文書抜粋:
━━━━━━━━
河合塾の人気世界史講師の神野正史先生監修のこの本によれば、「地政学」というのは国際政治学の一分野で、地理的な側面から国家間の関係を読み解こうとする学問で、最近のロシアによるウクライナ侵攻は何故起こったのかといった問題や中国による海洋進出の要因など、そうかこういうことだったのかと、さらに世界地図を見たくなること間違いない。
この本は2018年に刊行されているが、すでにウクライナの問題が書かれていて、ロシアとウクライナの関係はすでにその頃には問題視されていたことがわかる。
その点だけを取り出せば、ウクライナはロシアにとってヨーロッパとの緩衝地帯であって、そこがヨーロッパ側についてしまうとロシアにとっては脅威だとある。
さらには、ロシアを嫌うウクライナの国民感情ということも記述されていて、ウクライナへの侵攻は確かに2022年に始まったが、すでに火種は十分にあったことがわかる。
では、それなのに世界は何故何もしなかったのか。あるいは、できなかったのか、が実は問題なのだと思う。
確かに新型コロナウイルスの世界的なパンデミックで、世界中が紛争どころではなかったのかもしれないが、外交努力というならば、現在のような事態を避けるための用意と知恵が必要だったはずだ。
そのためにも「教養」としてまず「地政学」のこの本を読んでみるのもいいだろう。
━━━━━━━━
抽出情報:

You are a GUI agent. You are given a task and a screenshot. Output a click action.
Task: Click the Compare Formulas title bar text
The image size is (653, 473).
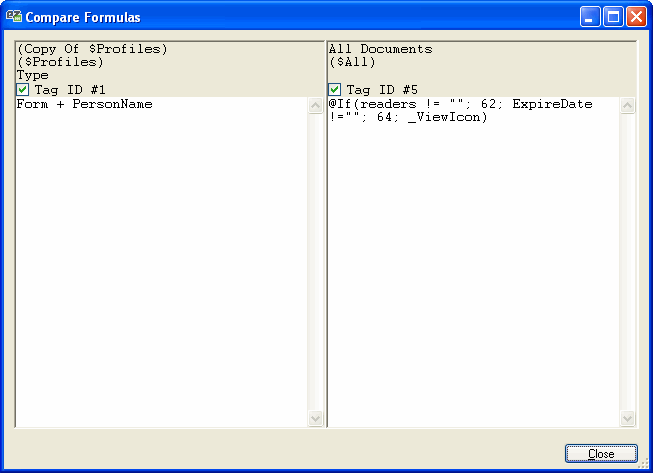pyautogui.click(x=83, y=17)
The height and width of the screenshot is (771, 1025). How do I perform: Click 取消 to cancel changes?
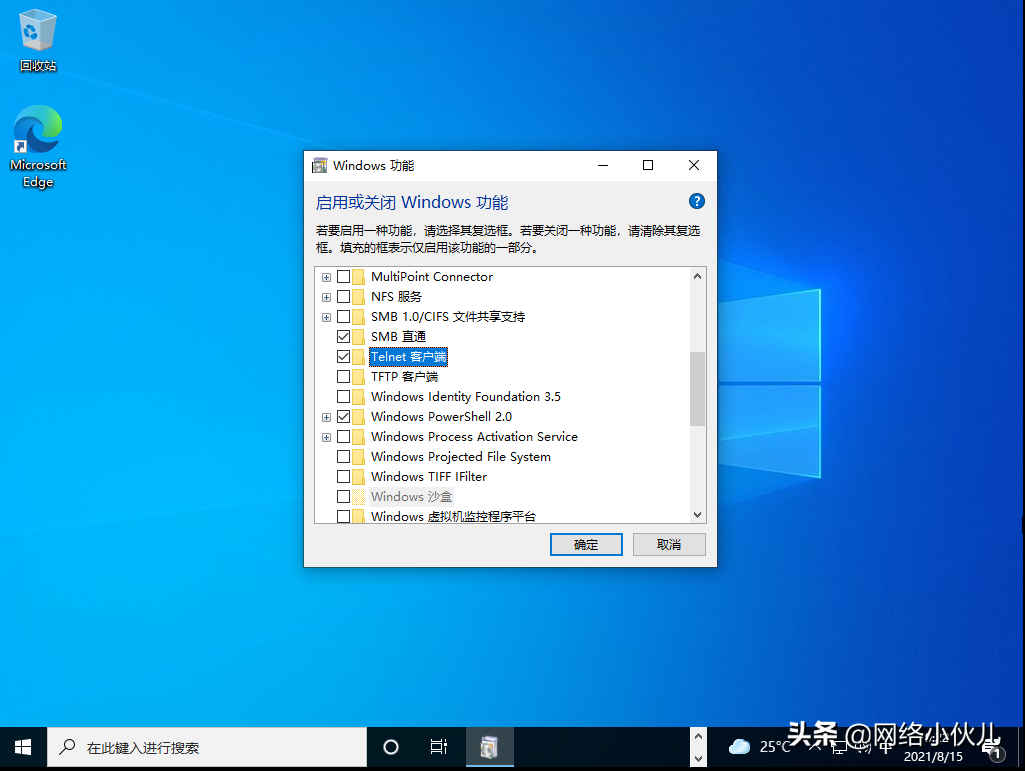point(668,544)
━━━━━━━━
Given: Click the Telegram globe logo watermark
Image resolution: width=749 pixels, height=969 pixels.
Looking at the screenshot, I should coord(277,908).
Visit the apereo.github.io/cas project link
━━━━━━━━
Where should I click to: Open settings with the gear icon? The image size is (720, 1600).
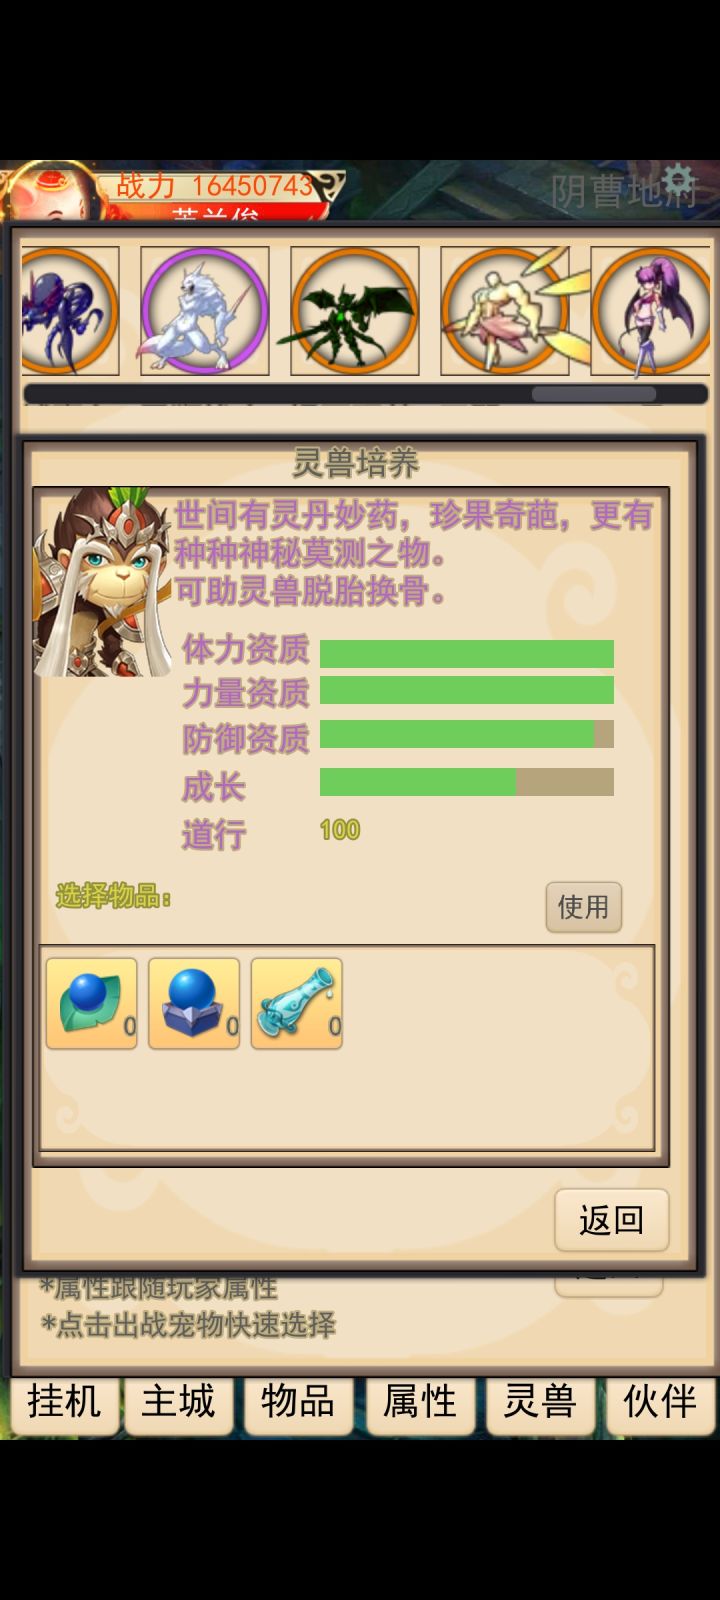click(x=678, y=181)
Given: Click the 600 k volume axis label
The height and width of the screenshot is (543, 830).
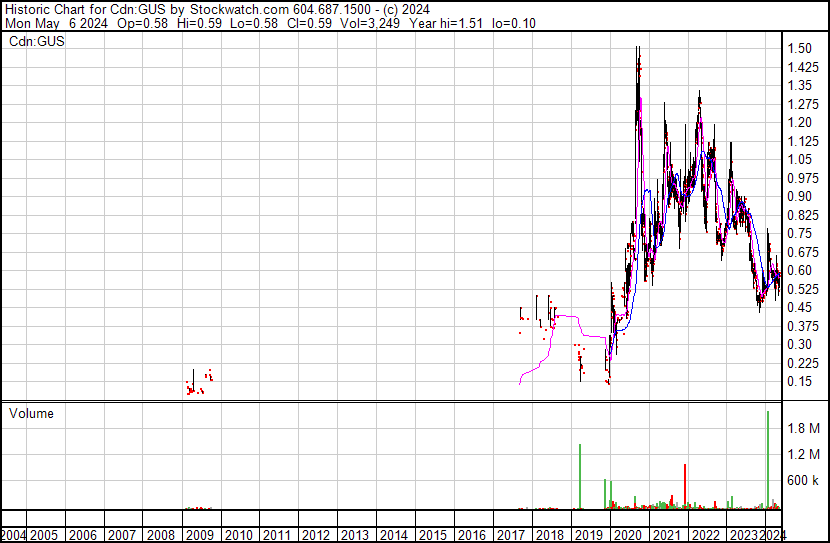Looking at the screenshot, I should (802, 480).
━━━━━━━━
次の課題:
1. 地政学の書評のうち、「河合塾の人気世界史講師の神野」から「を見たくなること間違いない。」までを、両端を含めて正確に書き写してください。
2. 地政学の書評に基づき、次の問いに答えてください。
(a) この本は何年に刊行されましたか。
(b) この本によれば、ウクライナはロシアにとってどのような地帯ですか。
(c) この本を監修したのは誰ですか。
解答には、地政学の書評に書かれている内容のみを用いてください。

解答:
1.
河合塾の人気世界史講師の神野正史先生監修のこの本によれば、「地政学」というのは国際政治学の一分野で、地理的な側面から国家間の関係を読み解こうとする学問で、最近のロシアによるウクライナ侵攻は何故起こったのかといった問題や中国による海洋進出の要因など、そうかこういうことだったのかと、さらに世界地図を見たくなること間違いない。

2.
(a) 2018年です。
(b) ヨーロッパとの緩衝地帯です。
(c) 河合塾の世界史講師である神野正史先生です。